Ivan Šaško (born 1 August 1966, in Ðivan near Vrbovec) is a Croatian prelate of the Roman Catholic Church who serves as Auxiliary bishop of the Roman Catholic Archdiocese of Zagreb since March 29, 2008.

==Early life and education==
Ivan Šaško was born in a small village of Ðivan near Vrbovec on 1 August 1966 to Stjepan and Ljubica Šaško. He attended the first two classes of the elementary school in Banovo, and finished it at Vrbovec in the year 1981. After graduation, he attended minor seminary in Zagreb. He graduated from the Interdiocese Preparatory Seminary in 1985 after which he went to serve conscription in the army.
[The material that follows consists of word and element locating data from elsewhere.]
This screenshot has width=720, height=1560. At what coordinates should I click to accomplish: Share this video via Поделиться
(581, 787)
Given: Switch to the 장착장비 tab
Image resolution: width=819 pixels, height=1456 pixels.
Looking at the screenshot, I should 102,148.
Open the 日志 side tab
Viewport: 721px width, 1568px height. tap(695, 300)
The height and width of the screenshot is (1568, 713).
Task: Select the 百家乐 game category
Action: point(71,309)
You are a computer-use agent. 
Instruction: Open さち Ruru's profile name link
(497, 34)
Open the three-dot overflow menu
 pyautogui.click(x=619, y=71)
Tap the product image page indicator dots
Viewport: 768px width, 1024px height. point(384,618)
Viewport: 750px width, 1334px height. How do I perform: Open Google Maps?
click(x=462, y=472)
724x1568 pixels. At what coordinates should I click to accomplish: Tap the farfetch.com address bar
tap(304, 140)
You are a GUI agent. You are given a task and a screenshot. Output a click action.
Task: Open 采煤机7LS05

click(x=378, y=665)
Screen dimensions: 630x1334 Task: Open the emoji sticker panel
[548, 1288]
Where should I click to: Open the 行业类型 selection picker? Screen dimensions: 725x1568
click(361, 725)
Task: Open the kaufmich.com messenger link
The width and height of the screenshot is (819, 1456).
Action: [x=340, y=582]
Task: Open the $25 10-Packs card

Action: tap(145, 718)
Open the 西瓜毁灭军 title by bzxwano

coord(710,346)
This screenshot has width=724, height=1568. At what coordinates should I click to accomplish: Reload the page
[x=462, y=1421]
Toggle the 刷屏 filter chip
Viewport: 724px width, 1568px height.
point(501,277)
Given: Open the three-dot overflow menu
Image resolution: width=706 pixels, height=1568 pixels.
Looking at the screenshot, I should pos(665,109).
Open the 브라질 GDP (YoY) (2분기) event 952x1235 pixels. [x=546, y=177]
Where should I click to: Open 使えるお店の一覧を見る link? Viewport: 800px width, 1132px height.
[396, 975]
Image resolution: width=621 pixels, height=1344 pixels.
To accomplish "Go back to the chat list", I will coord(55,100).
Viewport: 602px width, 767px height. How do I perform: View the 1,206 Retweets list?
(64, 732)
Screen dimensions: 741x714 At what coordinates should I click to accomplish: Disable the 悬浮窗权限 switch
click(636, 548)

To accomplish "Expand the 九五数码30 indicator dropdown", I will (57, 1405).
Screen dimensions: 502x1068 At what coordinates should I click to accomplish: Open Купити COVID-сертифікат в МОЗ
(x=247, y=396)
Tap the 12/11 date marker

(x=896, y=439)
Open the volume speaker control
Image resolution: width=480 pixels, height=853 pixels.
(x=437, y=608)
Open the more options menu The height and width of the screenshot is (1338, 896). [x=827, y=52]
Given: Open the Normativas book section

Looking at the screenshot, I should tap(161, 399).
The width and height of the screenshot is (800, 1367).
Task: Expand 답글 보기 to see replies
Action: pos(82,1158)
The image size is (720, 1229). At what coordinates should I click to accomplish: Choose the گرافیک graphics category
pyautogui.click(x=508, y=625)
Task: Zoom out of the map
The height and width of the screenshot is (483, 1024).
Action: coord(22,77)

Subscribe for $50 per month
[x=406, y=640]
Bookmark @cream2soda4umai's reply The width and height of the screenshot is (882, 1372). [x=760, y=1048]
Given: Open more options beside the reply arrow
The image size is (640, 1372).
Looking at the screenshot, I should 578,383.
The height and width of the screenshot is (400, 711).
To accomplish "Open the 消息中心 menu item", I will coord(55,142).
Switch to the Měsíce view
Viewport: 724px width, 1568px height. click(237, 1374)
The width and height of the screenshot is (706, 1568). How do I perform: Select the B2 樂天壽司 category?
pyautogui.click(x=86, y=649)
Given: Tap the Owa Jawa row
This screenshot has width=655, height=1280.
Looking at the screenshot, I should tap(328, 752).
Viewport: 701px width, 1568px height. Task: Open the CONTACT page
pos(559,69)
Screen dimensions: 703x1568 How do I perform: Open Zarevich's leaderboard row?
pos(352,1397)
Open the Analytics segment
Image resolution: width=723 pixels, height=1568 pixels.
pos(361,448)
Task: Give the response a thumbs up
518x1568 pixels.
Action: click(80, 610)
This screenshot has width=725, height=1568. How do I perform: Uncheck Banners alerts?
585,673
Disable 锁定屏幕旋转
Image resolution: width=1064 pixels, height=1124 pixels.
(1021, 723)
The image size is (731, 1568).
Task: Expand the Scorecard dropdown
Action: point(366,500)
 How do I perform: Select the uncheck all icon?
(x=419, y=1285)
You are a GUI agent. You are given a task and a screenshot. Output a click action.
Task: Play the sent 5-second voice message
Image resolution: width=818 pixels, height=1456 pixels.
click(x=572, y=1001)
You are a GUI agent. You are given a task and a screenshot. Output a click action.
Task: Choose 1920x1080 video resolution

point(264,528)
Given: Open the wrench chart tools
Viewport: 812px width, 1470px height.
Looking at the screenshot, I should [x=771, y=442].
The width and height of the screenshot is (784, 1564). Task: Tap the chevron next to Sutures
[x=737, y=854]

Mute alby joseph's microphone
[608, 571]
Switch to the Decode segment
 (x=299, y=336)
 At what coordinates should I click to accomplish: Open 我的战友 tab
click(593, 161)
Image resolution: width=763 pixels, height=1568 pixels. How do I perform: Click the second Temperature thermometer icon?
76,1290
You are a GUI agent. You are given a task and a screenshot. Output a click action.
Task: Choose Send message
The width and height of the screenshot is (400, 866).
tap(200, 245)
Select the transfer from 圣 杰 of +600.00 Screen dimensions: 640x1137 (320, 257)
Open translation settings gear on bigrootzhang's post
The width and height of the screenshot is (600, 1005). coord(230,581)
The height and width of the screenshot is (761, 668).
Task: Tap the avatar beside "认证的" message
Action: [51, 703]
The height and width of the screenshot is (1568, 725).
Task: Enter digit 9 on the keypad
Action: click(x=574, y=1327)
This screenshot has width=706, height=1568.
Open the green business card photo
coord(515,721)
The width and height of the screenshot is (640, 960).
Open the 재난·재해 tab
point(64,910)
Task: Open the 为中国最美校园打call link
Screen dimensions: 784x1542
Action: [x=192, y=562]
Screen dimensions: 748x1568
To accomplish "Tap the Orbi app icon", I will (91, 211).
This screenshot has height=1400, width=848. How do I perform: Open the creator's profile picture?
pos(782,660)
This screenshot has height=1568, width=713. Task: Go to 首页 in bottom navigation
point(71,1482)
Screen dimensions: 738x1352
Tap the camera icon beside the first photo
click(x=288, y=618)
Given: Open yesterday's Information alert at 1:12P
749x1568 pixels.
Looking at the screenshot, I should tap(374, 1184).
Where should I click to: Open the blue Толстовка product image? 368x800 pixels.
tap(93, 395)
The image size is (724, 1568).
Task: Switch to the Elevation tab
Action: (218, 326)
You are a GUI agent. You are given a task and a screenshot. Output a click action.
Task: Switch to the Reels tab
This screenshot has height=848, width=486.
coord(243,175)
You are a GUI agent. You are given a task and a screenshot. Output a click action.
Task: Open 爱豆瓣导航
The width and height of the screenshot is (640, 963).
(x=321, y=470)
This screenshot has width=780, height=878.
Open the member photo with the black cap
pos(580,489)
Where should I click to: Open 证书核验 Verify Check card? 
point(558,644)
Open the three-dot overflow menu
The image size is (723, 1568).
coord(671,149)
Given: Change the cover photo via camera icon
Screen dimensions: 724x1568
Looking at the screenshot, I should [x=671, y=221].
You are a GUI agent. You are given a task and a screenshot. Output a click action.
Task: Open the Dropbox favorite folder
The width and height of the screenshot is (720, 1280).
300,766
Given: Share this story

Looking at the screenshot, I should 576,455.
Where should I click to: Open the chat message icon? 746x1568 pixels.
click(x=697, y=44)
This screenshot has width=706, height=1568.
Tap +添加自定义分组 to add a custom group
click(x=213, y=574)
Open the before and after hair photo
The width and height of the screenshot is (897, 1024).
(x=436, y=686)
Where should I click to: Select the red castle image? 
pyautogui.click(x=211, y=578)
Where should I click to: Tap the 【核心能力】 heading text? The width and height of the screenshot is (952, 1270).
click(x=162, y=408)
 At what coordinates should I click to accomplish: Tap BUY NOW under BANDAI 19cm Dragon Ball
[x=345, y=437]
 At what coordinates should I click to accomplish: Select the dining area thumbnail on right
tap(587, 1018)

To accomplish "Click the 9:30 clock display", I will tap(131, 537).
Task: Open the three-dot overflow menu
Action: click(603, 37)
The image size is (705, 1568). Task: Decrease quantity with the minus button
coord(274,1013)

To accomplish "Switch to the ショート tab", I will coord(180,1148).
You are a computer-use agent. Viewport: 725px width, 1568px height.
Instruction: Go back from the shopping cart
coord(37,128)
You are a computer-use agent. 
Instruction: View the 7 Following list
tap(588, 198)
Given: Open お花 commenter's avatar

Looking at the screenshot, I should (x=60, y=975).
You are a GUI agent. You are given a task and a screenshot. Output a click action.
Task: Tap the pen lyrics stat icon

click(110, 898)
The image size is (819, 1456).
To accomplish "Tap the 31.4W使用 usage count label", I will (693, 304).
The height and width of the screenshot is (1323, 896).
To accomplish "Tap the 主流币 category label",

In the autumn of 1986, Šaško entered major seminary and started the study of theology and philosophy at the Catholic Theological Faculty of the University of Zagreb. Upon completion of the second year of study in 1988, Šaško went to Rome to the Pontifical Atheneum of St. Anselm, where he stayed until 1994 and continued his studies at the Pontifical Gregorian University, from which he graduated in 1991. In the same year, he was ordained a deacon for the Archdiocese of Zagreb and began postgraduate studies and specialization in the liturgy at the Pontifical Atheneum of St. Anselm. On 28 June 1992, Šaško was ordained a priest for the Archdiocese of Zagreb by Cardinal Franjo Kuharić. He gained his Master's degree on 10 June 1994. That same year he became a member of the Pontifical Croatian College of St. Jerome and continued writing a doctoral dissertation. Šaško successfully defended a dissertation on 28 November 1997, with the thesis Dona, munera, sancta sacrifício - and omnibus ... facere digneris: dinamismo pneumatologici part Canone Romano. Ricerca e proposta per una rilettura teologico-liturgica.

==Career==
In 1996 Šaško came back to Croatia and started working as an assistant in the Department of the liturgy of the Zagreb Catholic Theological Faculty. From the year 2000 he worked as docent in the same department. From 2002 to 2007, he was head of the Department of the liturgy. From 2001 he is a member of the Assembly of prebendaries of the Zagreb cathedral. In 2008 he was appointed canon of the Cathedral Kaptol of Zagreb. In January 2005 he was appointed President of the Commission for the establishment of the Catholic University of Croatia, and still today, after the University opening in 2006, continues as the President of the Commission of the University. In April 2005 he was elected associate professor in the Department of the liturgy of Zagreb Catholic Theological Faculty. He is member of the editorial board of the scientific journal Bogoslovska smotra. In October 2005, Šaško participated in the IX Regular General Synod of Bishops in the Vatican, in a group of Assistants to the Special Secretary of the Synod. During three pastoral visits of Pope John Paul II to Croatia, he was one of those responsible for the preparation of liturgical celebrations.

On 11 February 2008, Pope Benedict XVI appointed Šaško auxiliary bishop of Zagreb and titular Bishop of Rotary. Cardinal Josip Bozanić ordained him on 29 March 2008.